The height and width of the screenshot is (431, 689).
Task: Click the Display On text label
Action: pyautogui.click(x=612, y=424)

====

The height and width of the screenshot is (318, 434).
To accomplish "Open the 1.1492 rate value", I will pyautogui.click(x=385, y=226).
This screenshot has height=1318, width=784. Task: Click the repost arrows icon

====

Instructions for the task:
Put the rows from the line containing "The height and width of the screenshot is (431, 689)." through the line containing "Action: pyautogui.click(x=612, y=424)" into a numbered list, omitting any blank lines.

Exercise result:
1. The height and width of the screenshot is (431, 689).
2. Task: Click the Display On text label
3. Action: pyautogui.click(x=612, y=424)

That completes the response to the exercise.